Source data
-*-*-

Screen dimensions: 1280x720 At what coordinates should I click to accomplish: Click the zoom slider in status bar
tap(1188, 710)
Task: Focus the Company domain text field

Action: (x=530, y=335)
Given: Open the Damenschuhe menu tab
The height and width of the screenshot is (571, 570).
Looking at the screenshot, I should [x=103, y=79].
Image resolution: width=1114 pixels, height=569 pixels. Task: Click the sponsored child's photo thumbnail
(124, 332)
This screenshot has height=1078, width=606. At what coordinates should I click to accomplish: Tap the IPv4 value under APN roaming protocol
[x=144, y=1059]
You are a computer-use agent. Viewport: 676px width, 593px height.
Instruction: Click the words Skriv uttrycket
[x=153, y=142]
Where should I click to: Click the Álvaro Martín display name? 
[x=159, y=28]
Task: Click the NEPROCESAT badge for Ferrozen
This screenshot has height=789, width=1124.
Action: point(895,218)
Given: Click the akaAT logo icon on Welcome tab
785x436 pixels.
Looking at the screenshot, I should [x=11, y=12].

-*-*-

> _Work instruction_
Retype, without changes, the lines from the line holding "Where should I" to the end of the data, both ends included.

> _Response area_
Where should I click to: Click the Álvaro Martín display name? 
[x=159, y=28]
Task: Click the NEPROCESAT badge for Ferrozen
This screenshot has height=789, width=1124.
Action: point(895,218)
Given: Click the akaAT logo icon on Welcome tab
785x436 pixels.
Looking at the screenshot, I should [x=11, y=12].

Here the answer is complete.